Was it really a disability? A few hours later that night, I told one of my best friends about the questionnaire. “You don’t have a disability!” he said to me, so confidently. I smiled because I was grateful to him and to all of my friends who feel the same way.
It’s not a disability simply because I don’t treat it like one. I technically have not been disabled from doing anything in my life. Besides wanting to maybe be in the peace corp or a fighter pilot (because I mean, who doesn’t want to do something like that in their life?), I’ve done everything that I’ve ever wanted to do. Sure, a vital organ in my body doesn’t really work the way it should and I’m part cyborg because of the pump that I wear on my hip, but in no way was that a disability.

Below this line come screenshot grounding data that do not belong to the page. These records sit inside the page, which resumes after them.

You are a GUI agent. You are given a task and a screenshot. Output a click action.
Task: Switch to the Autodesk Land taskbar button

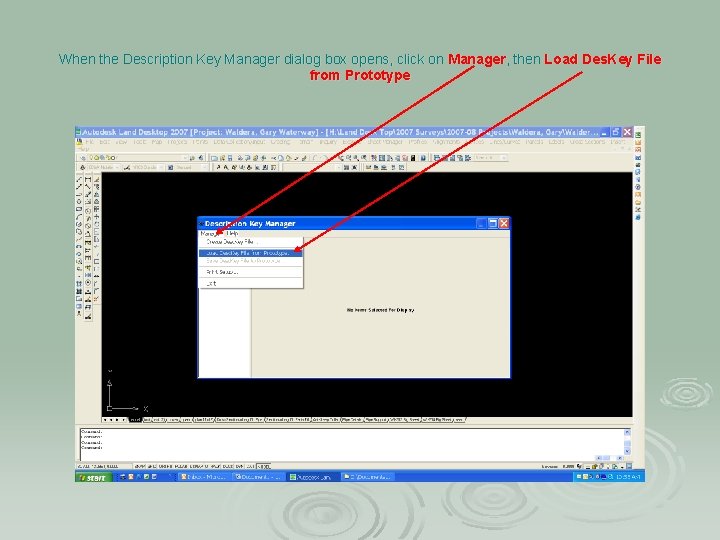pyautogui.click(x=313, y=477)
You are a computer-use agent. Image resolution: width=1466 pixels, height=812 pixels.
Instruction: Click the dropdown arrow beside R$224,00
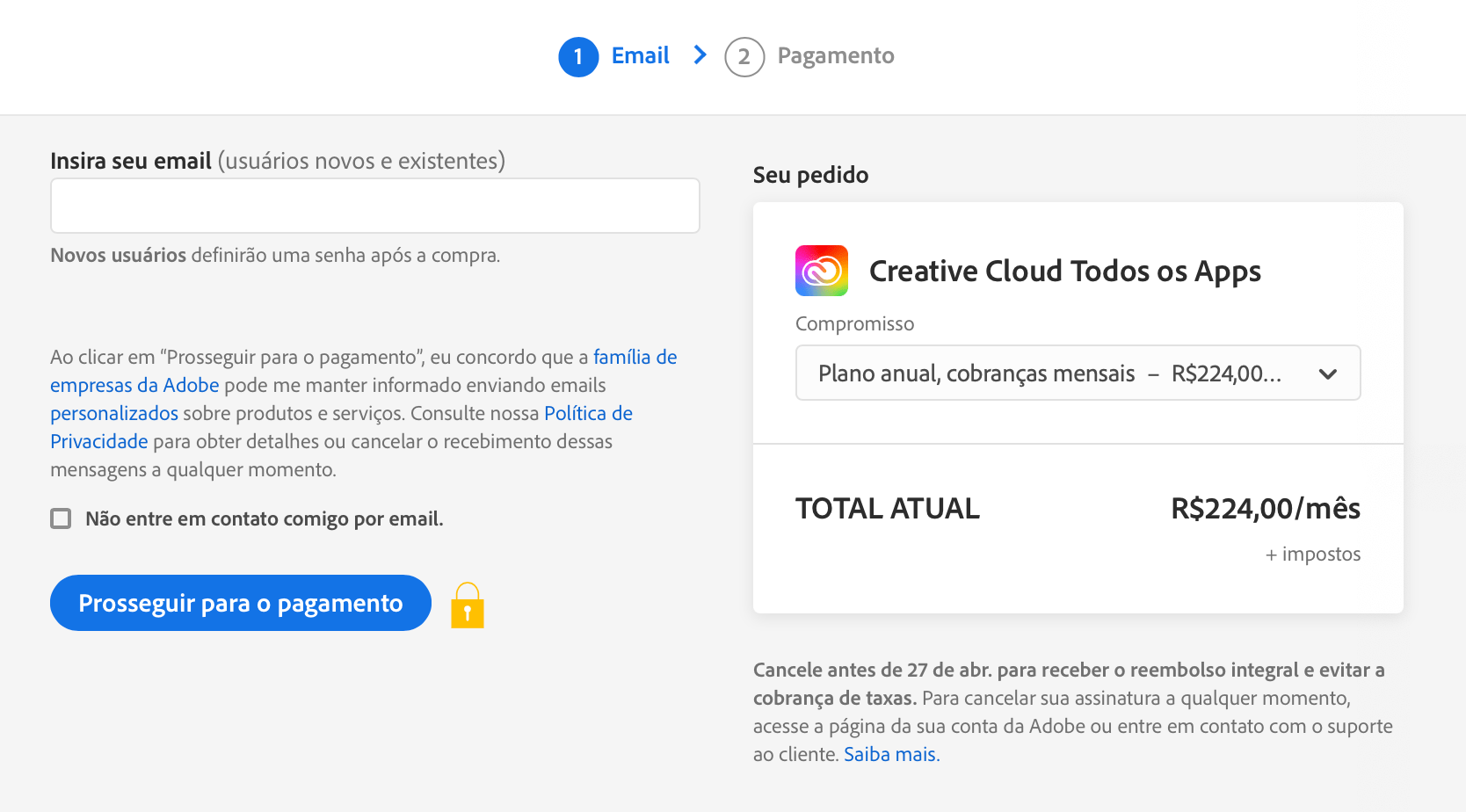click(x=1327, y=373)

I take care of myself as best as I can. Sometimes that does slip from me because of my busy lifestyle and all the different things I get myself into. At times, I don’t check myself as frequently as I should, but I always keep my pump on. That’s one thing that I can’t not do; I can’t not take insulin. It’s not like taking aspirin or a pill of some sort. It’s not a medication that I’m taking to help me live. It’s a hormone that I NEED to live.
The kicker here, is that diabetes can become a disability. If I let it slip enough, I can go blind, lose a limb, lose my life. This is why I continue to go to the doctor so that I can stay on top of my issues and making sure that I can prevent any harm that may come my way.
It’s important to track and important to know what’s going on in my body, since it’s not something that I can take advantage of and not think about. I was told to go back to the continuous glucose monitoring system to help better control myself and I have. There are dietary restrictions that I’m putting on myself just out of mere knowledge and understanding that certain foods don’t cooperate with me. I have to do these extra things so that diabetes NEVER becomes a disability.
There may be sacrifices, but I don’t see them that way. I see them as ways to live a better and longer life. If not eating rice and bananas means I get to stay here and enjoy life for a few more years– then so be it. Here I’ll stay.